# Clustering Analysis Notebook

#### This notebook contains a demonstration of the tools necessary for conducting clustering on Twitter data. 

In [None]:
import trt_API.process as proc
import trt_API.analysis as ana
import trt_API.clustering as cluster
import trt_API.org_research as org 

import datetime
from sklearn.feature_extraction import text 

SORTED = False

## PREPROCESSING

### Variables for Analysis

In [None]:
# Set the path to the parent directory containing all Tweets of interest
DIRECTORY = './tweets/*'
# Set to True to isolate english language tweets
ENGLISH = True

### Load Tweet and Generate Dataframe

In [None]:
tweet_objects = proc.loadTweetObjects(DIRECTORY)
encoding = False
df = proc.convertTweetsToDataframe(tweet_objects, ENGLISH, encoding)

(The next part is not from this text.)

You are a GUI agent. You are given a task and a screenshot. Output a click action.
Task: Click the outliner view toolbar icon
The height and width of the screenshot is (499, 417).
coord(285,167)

### Extract Potential Cashtags

In [None]:
ctdf = proc.extractPossibleCashtags(df)

### Removing Noisy Tweets

In [None]:
'''
*** Tweets often use popular hashtags with unrelated topics.
*** Noisy words can be identified to use to filter such tweets.
*** Enter these words below in the noisy_terms list.
'''
noisy_terms = []
cldf = proc.removeNoisyTerms(df, noisy_terms)
cldf['original_tweet'][cldf.original_tweet == 'None'] = cldf['tweet']
cldf['tweet'] = cldf['original_tweet']
del cldf['original_tweet']

### Remove Retweets

In [None]:
cldf_no_RT, cldf = proc.removeRetweets(cldf)

In [None]:
print(cldf_no_RT.shape[0])

## SPLITTING DATA

### By date

In [None]:
cldf, SORTED = ana.sortByDate(cldf,SORTED,PRINT_TOP=False,TOP=10)
begin = datetime.datetime(2018,8,1,0,00) #year, month, day, hour, minute
end = datetime.datetime(2019,2,24,23,59)
specific_range_cldf = cldf[cldf.date > begin]
specific_range_cldf = specific_range_cldf[specific_range_cldf.date < end]

### By terms

In [None]:
terms_of_interest = []
bsdf = proc.findTerms(specific_range_cldf, terms_of_interest)

## CLUSTERING

In [None]:
'''
*** Enter additional stop words here.
*** This will ignore the words rather than removing tweets as with noisy Tweets.
'''
ADDITIONAL_STOP_WORDS = ['rt','wa','http','ha','1','amp']
stop_words = text.ENGLISH_STOP_WORDS.union(org.STOP_WORDS)
stop_words = stop_words.union(ADDITIONAL_STOP_WORDS)

In [None]:
'''
*** Clustering requires the use of a number of parameters for tuning.
*** These are included below and should be set based on your project.
'''
n_FEATURES = 300
n_TOPICS = 10
n_TOP_WORDS = 10
n_TOP_TWEETS = 10
NGRAM = 3

In [None]:
tfidf, tfidf_feature_names = cluster.tfidf(specific_range_cldf, n_FEATURES, \
                                           NGRAM, stop_words)

In [None]:
km, kmeans_embedding = cluster.KMeans(tfidf, n_TOPICS)

In [None]:
cluster.printClusterResults(specific_range_cldf, km, tfidf, tfidf_feature_names,\
                   n_TOP_WORDS, n_TOPICS, n_TOP_TWEETS)

In [None]:
PERPLEXITY = 2.0
cluster.tSNE(kmeans_embedding, PERPLEXITY, n_TOPICS, title = \
             't-SNE Visualization of Data')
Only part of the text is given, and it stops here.